Symlink this directory into your appengine app.
cd infra/appengine/myapp ln -s ../../appengine_module/gae_ts_mon .
Add the scheduled task to your cron.yaml
file. Create it if you don't have one already.
cron: - description: Send ts_mon metrics url: /internal/cron/ts_mon/send schedule: every 1 minutes target: <cron_module_name> # optional
Only if your application is using webapp2:
Include the URL handler for that scheduled task in your app.yaml
file.
includes: - gae_ts_mon # handles /internal/cron/ts_mon/send
Initialize the library in your request handler.
import gae_ts_mon [...] app = webapp2.WSGIApplication(my_handlers) gae_ts_mon.initialize_prod(app)
You must do this in every top-level request handler that's listed in your app.yaml to ensure metrics are registered no matter which type of request an instance receives first.

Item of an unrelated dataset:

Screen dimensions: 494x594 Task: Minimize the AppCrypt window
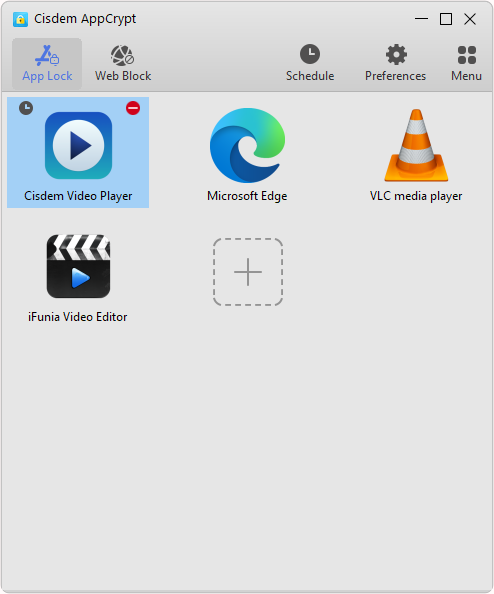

If your app does not contain a webapp2.WSGIApplication
instance (e.g. it's a Cloud Endpoints only app), then pass None
as the first argument to gae_ts_mon.initialize
.
There are multiple variations of the gae_ts_mon.initialize
method:
gae_ts_mon.initialize
Maintained for backwards compatibility for apps which have not been flipped over to either initialize_adhoc() or initialize_prod(). New apps must use initialize_prod().gae_ts_mon.initialize_adhoc
By default this uses the shared prodx-mon-chrome-infra service account for authentication with Prod X Mon. This is deprecated and no longer recommended.gae_ts_mon.initialize_prod
This uses the default App Engine service account for authentication with Prod X Mon. All new apps must use this method.The gae_ts_mon.initialize
method takes an optional parameter:
is_enabled_fn
(function with n0o arguments returning bool
): a callback to enable/disable sending the actual metrics. Default: None
which is equivalent to lambda: True
. The callback is called on every metrics flush, and takes effect immediately. Make sure the callback is efficient, or it will slow down your requests.Instrument all Cloud Endpoint methods if you have any by adding a decorator:
@gae_ts_mon.instrument_endpoint() @endpoints.method(...) def your_method(self, request): ...

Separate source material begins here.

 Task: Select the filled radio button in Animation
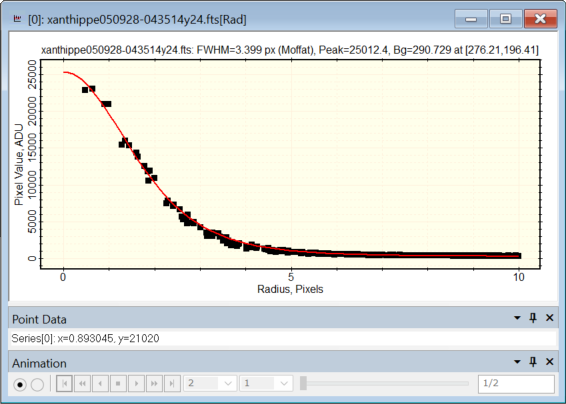tap(20, 385)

Give your app's service account permission to send metrics to the API. There are two ways to do this, the latter has been deprecated.
You need to follow the go/monapi-onboarding to allow the project to send metrics to Prod X Mon. It is advised to use the default App Engine service account (which looks like $GCP_PROJECT_NAME@appspot.gserviceaccount.com) to include the role “roles/prodx.metricPublisher”.
You need the email address of your app‘s “App Engine default service account” from the IAM & Admin
page in the cloud console. It’ll look something like app-id@appspot.gserviceaccount.com
. Add it as a “Service Account Actor” of the “App Engine Metric Publishers” service account in the google.com:prodx-mon-chrome-infra project by selecting it from the list and clicking “Permissions”. If you see an error “You do not have viewing permissions for the selected resource.”, then please ask the current chrome-trooper to do it for you. You‘ll then need to pass in the Service Account app-engine-metric-publishers@prodx-mon-chrome-infra.google.com.iam.gserviceaccount.com
into the gae_ts_mon.initialize
method (see above). You also need to enable the Google Identity and Access Management (IAM) API for your project if it’s not enabled already.
You‘re done! You can now use ts_mon metrics exactly as you normally would using the infra_libs.ts_mon module. Here’s a quick example, but see the timeseries monitoring docs for more information.
from infra_libs import ts_mon class MyHandler(webapp2.RequestHandler): goats_teleported = ts_mon.CounterMetric( 'goats/teleported', 'Number of goats teleported', None) def get(self): count = goat_teleporter.teleport() goats_teleported.increment(count) self.response.write('Teleported %d goats this time' % count)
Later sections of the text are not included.